Being a painter was Kjartansson’s first intent when he enrolled to art school in Reykjavik, at the time disinterested from conceptual art; ‘I am not going to make dust in a bag’ his younger self used to think.

He soon discovered artists such as Gillian Wearing, movements such as Fluxus, and the thoughts and ideas behind Feminist art, and produced subsequently the piece ‘Me and my Mother’ in which he films himself and his mother in her living room while she is spitting on him. This performance was filmed and re-enacted every five years since then in the same spot of the living room. He considers it as his first artistic piece.

‘What I like about this piece is the pretending’ says Kjartansson. Retrospectively to this piece in which laughter intervenes sometimes, and where one can clearly see that both are acting, Kjartansson reflects about the education received in an art institution - how much one was pressured to be sincere and truthful. Jokingly he describes how problematic that was for him, and claims that if he needed to be sincere he would need to act; ‘my inner soul is full of pretense’. After all, as Jean Cocteau would contend, is theatre not a lie which tells the truth?

Over the top theatricality in God, video in which Kjartansson, tuxedo wearing crooner in pink satin surroundings, sings, as a mantra, the melancholic phrase ‘Sorrow conquers Happiness’. At a time in which he was losing his faith–Ragnar used to be an altar boy and was raised in Lutherian tradition- the affirmation of sorrow, pain, and ultimately death, was a liberating statement. According to the artist, repetition, the most human behavior, generates significance and power within a sentence or an action.

More ‘Sorrow’ and more repetition, in the video of the National from 2010, where the American band from Ohio was asked by Kjartansson, avid listener of their music, to perform their song for six hours as part of the MoMA PS1’s Sunday Sessions.
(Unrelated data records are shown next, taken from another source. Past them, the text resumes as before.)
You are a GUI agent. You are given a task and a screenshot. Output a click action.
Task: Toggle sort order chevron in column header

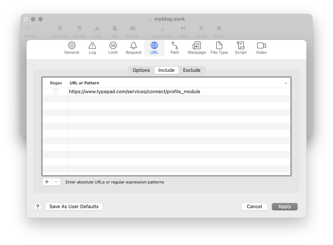point(286,83)
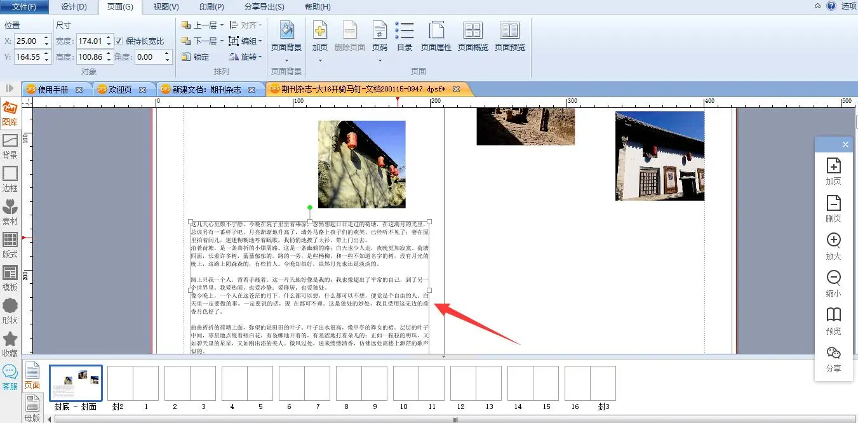Click 放大 zoom in on floating panel
Image resolution: width=858 pixels, height=423 pixels.
point(833,245)
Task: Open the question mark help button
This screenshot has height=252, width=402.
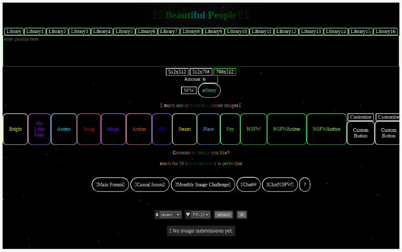Action: 305,185
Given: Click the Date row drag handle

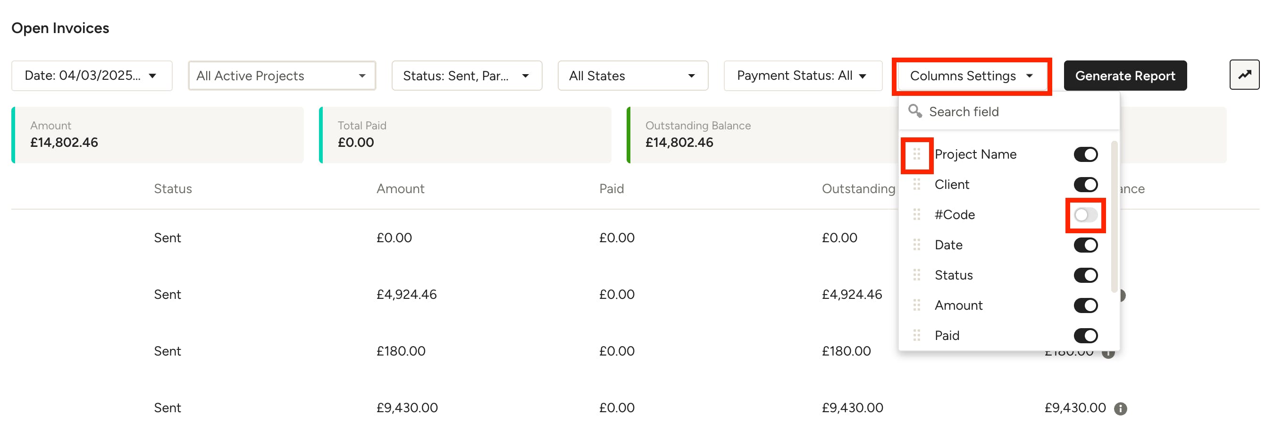Looking at the screenshot, I should [916, 245].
Kjartansson multiplies durational acts in which music and visuals are tightly connected. This approach maybe culminates in one of his most impressive piece, by its accuracy and technicality, The Visitors. Shot in the Rokeby villa in New York State, The Visitors is a nine channels installation, in which nine musicians including Ragnar are spread in various rooms of the two-hundred years old building, separately filmed as they play a song whose lyrics are taken from Kjartansson’s ex-wife poem ‘Once again/ I fall into/ My feminine ways’.
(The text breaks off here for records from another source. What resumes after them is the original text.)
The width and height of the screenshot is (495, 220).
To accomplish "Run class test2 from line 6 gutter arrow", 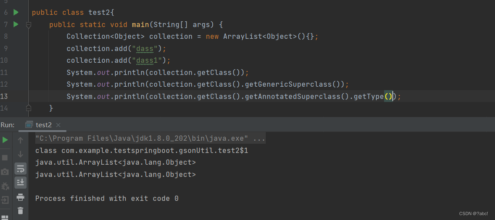I will click(16, 12).
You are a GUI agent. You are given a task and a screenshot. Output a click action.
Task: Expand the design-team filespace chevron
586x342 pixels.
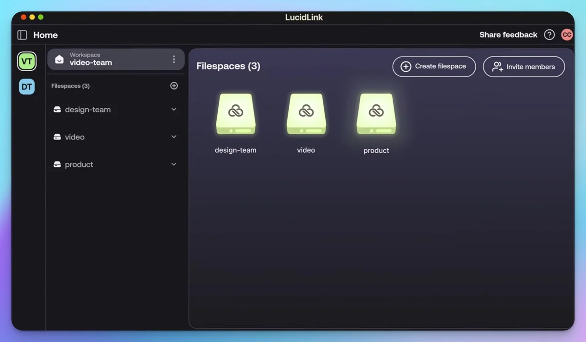(174, 110)
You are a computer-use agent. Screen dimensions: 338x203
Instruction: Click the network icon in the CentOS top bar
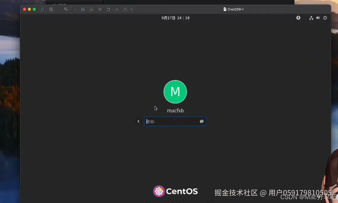coord(311,18)
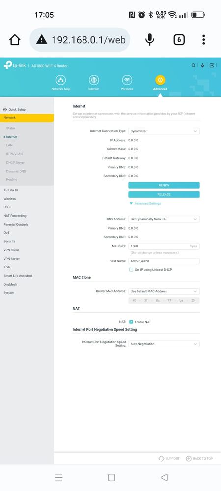
Task: Open Internet Connection Type dropdown
Action: 164,131
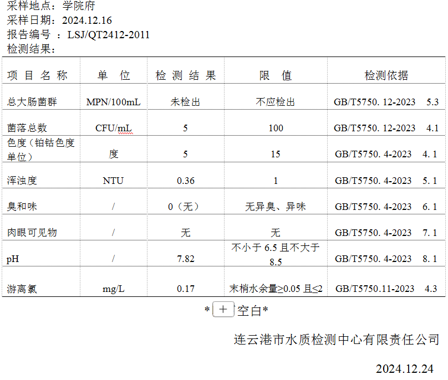Image resolution: width=448 pixels, height=380 pixels.
Task: Click the issue date 2024.12.24
Action: (x=404, y=369)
The Visitors is an immersive journey of softness and melancholy through a magnificient building, whose details we discover as we move through the exhibition room, from one screen to the other, from one harmony to the other, slowly transported into a final gathering image in the fields, tricked by what we thought were paintings and turned out to be tableaux-vivants.
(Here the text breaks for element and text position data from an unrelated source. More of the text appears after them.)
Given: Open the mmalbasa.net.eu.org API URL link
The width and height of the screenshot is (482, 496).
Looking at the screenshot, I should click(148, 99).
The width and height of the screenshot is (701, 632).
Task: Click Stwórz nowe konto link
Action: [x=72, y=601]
There is something ritualistic in Kjartansson’s work which is inextricable from his origins, from the land of epic sagas, ruled by nature. Leaving faith behind, he researches religion in order to find the human within.

The human slowly lost in the western world that Ragnar interrogates and challenges, in ‘Scenes from western world’ for example, tableaux-vivants of a different nature, this time depicting some emblematic monotonous, mundane and repetitive episodes of our contemporary, civilized habits.

As he is asked whether the repetitive nature of his work would run the risk of boring his audience, Ragnar replies, ‘in our western societies, boredom is a gift that we, sometimes, need to embrace.’

Remarks compiled through the event ‘In conversation: Ragnar Kjartansson’, 20th July 2016, Barbican centre.
Ragnar Kjartansson, Barbican Centre, until Sept.4th 2016, £12.